2. Establish Disclosure Standards by Channel
- Television and streaming. On-screen notation if AI-generated or significantly altered ad content; verbal disclosure if an AI voice is used.
- Print and digital: Label AI-generated models, images, and scenes clearly and conspicuously, and not in fine print.
- Social media. Caption credits, such as "AI-generated imagery," should be at the beginning of the caption, not buried at the end.
- Website chatbots. Ensure the first message identifies that AI is being used, adopt a persistent UI label, and link to your privacy notice.
- AI-generated testimonials or endorsements. Disclose AI nature clearly and ensure the underlying claim reflects actual consumer experience.
3. Train Marketing, Business Development, and Product Teams
Legal compliance in AI advertising requires more than policies. It requires that the people generating content, approving campaigns, and deploying tools understand the rules. Training should cover (i) the FTC's net impression standard and what it means for implied claims; (ii) state-specific requirements for the markets you operate in; the difference between AI-generated content and an ad about AI; (iii) the specific prohibited conduct under New York's synthetic performer law; (iv) TCPA consent and disclosure requirements for any AI-assisted calling programs; and (v) the risk of AI washing what your AI-powered product can do. This training is not a one-time event. The law is moving. Build a cadence of quarterly updates for relevant teams.

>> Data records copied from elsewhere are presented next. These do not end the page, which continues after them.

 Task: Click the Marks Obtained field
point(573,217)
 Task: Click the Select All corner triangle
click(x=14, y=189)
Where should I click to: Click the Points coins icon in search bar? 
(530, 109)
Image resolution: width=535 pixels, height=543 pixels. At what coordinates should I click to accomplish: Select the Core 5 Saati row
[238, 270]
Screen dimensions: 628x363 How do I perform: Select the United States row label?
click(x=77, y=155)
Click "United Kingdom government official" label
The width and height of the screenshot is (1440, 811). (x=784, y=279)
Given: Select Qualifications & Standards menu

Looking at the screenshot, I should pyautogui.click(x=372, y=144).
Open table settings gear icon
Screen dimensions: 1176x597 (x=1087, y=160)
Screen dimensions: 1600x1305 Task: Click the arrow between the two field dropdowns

4. Watch for Implied Claims in Productivity and Capability Advertising
If your company sells or markets an AI-powered product that portrays an AI capability, evaluate whether the product's actual performance substantiates the net impression created by that portrayal. The claim that AI does your work for you is a capability claim. If the product hallucinates, requires human oversight, or fails in foreseeable ways on the tasks shown, consider adding a limitation disclosure. The FTC is watching, and more critically, so are your customers.
5. Do Not Neglect Right-of-Publicity and Copyright Clearances
Before your AI image generation tool produces a model for your next campaign, ensure you have conducted a review for unintended resemblance to real individuals, especially public figures. Before your AI voice tool synthesizes a spokesperson, confirm you have the rights. These are not hypothetical risks. Tennessee's ELVIS Act, California's likeness laws, and New York's right-of-publicity statutes all explicitly protect individuals from unauthorized AI replication of their voice or likeness. Litigation is active. Your vendor contracts should specifically address who owns the AI-generated outputs and what liability the vendor assumes for infringement arising from training data.
Final Thought
The Super Bowl this year was a snapshot of where AI and advertising currently stand. AI can write copy. AI can generate images. AI can produce a 30-second commercial, a print campaign, a social media rollout, and a media buy recommendation. What AI cannot do is provide legal advice, assess your specific exposure under applicable laws like New York's synthetic performer statute, evaluate whether your FCC consent forms cover your new AI voice agent, or tell you whether your Genspark-style productivity claims cross the FTC's net-impression threshold.
Every AI-assisted advertising campaign, print, digital, broadcast, or social, should be reviewed by a human lawyer before it runs. Not after the backlash. Not after the regulatory inquiry. Before. The law in this space is unfolding quickly. A proactive legal review is not a cost center. It is risk management, and the direction for companies is clear: disclose early, disclose conspicuously, and have a human lawyer review the work before the cameras roll.
The content of this article is intended to provide a general guide to the subject matter. Specialist advice should be sought about your specific circumstances.